Both the CALIS and SYSLIN procedures enable you to specify a model as a system of linear equations. When there are several equations, a given variable might be a dependent variable in one equation and an independent variable in other equations. Therefore, additional terminology is needed to describe unambiguously the roles of variables in the system. Variables with values that are determined jointly and simultaneously by the system of equations are called endogenous variables. Variables with values that are determined outside the system—that is, in a manner separate from the process described by the system of equations—are called exogenous variables. The purpose of the system of equations is to explain the variation of each endogenous variable in terms of exogenous variables or other endogenous variables or both. Refer to Loehlin (1987, p. 4) for further discussion of endogenous and exogenous variables. In the econometric literature, error and disturbance terms are usually distinguished from exogenous variables, but in systems with more than one latent variable in an equation, the distinction is not always clear.

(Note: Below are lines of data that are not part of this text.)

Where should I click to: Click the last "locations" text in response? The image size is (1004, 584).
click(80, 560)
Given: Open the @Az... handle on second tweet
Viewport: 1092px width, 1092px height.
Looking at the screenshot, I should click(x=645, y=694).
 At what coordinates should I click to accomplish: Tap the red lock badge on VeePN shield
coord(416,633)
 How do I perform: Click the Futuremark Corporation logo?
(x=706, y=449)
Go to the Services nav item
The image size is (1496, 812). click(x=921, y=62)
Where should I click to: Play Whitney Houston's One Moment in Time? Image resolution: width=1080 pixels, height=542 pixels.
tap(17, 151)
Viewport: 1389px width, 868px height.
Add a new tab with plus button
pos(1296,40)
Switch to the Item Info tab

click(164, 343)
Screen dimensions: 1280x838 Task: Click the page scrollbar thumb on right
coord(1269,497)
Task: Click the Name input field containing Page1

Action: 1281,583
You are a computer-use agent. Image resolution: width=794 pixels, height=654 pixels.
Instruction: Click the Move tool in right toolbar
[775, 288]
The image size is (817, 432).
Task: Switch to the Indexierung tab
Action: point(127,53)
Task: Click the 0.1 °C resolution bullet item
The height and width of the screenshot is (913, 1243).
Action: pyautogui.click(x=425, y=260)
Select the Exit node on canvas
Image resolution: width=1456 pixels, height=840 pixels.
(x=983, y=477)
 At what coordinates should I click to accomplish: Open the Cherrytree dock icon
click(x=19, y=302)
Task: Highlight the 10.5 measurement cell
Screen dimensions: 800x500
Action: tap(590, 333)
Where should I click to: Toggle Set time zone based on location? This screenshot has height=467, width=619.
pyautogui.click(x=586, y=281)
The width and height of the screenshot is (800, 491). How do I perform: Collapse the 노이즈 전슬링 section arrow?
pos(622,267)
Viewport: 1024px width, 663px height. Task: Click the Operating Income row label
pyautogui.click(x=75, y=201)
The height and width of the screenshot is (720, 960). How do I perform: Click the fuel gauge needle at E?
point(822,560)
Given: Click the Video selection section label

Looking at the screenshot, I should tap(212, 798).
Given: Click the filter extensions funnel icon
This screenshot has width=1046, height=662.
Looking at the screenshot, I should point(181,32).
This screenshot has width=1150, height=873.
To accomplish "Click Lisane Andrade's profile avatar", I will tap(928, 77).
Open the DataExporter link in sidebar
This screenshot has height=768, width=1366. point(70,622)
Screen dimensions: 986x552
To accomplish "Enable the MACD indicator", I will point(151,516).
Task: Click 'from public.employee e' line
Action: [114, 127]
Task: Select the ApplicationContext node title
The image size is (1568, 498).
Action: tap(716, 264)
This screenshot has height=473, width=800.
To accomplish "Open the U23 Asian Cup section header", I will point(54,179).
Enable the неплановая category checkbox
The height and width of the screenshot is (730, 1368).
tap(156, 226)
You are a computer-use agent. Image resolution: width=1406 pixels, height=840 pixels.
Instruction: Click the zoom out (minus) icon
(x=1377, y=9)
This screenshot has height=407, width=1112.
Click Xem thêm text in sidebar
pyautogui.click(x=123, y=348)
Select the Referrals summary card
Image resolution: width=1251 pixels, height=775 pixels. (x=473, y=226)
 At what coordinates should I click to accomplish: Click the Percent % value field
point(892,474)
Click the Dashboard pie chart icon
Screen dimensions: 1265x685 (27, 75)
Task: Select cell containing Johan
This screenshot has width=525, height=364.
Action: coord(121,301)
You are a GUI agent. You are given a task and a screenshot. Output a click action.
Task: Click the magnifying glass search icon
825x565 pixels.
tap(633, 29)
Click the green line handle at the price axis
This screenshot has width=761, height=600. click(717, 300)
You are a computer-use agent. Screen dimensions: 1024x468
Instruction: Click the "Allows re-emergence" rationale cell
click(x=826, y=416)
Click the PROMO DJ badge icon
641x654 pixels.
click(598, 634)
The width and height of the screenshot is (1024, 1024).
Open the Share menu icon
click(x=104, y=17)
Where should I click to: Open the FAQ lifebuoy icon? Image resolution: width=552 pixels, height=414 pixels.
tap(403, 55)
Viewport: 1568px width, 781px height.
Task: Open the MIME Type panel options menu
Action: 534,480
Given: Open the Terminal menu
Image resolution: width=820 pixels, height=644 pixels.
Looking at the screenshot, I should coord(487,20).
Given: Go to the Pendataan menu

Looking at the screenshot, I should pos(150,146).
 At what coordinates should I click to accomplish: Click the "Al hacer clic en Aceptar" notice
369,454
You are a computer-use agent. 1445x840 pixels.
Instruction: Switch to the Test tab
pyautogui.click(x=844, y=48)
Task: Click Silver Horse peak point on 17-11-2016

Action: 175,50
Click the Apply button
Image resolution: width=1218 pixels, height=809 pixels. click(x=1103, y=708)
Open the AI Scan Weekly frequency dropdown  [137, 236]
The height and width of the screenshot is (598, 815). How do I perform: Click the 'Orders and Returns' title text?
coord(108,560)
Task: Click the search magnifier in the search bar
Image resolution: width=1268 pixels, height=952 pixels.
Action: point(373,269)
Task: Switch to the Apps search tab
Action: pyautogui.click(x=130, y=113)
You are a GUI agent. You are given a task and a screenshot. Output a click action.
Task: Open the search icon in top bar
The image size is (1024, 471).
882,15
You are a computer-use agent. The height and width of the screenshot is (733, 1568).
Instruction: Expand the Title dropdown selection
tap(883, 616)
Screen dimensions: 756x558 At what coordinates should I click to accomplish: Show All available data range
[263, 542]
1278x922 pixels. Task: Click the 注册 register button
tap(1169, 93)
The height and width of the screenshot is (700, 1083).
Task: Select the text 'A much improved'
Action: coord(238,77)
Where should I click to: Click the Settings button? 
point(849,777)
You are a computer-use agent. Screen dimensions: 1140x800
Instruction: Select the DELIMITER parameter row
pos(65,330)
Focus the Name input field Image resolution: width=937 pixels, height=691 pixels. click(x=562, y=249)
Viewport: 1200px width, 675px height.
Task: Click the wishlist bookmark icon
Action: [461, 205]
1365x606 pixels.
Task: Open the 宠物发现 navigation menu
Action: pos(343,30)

In PROC SYSLIN, endogenous variables are identified by the ENDOGENOUS statement. In PROC CALIS, endogenous variables are identified by the procedure automatically after you specify the model. With different modeling languages, the identification of endogenous variables by PROC CALIS is done by different sets of rules. For example, when you specify structural equations by using the LINEQS modeling language in PROC CALIS, endogenous variables are assumed to be those that appear on the left-hand sides of the equations; a given variable can appear on the left-hand side of at most one equation. When you specify your model by using the PATH modeling language in PROC CALIS, endogenous variables are those variables pointed to by arrows at least once in the path specifications.
PROC SYSLIN provides many methods of estimation, some of which are applicable only in special cases. For example, ordinary least squares estimates are suitable in certain kinds of systems but might be statistically biased and inconsistent in other kinds. PROC CALIS provides three major methods of estimation that can be used with most models. Both the CALIS and SYSLIN procedures can do maximum likelihood estimation, which PROC CALIS calls ML and PROC SYSLIN calls FIML. PROC SYSLIN can be much faster than PROC CALIS in those special cases for which it provides computationally efficient estimation methods. However, PROC CALIS has a variety of sophisticated algorithms for maximum likelihood estimation that might be much faster than FIML in PROC SYSLIN.
PROC CALIS can impose a wider variety of constraints on the parameters, including nonlinear constraints, than can PROC SYSLIN. For example, PROC CALIS can constrain error variances or covariances to equal specified constants, or it can constrain two error variances to have a specified ratio.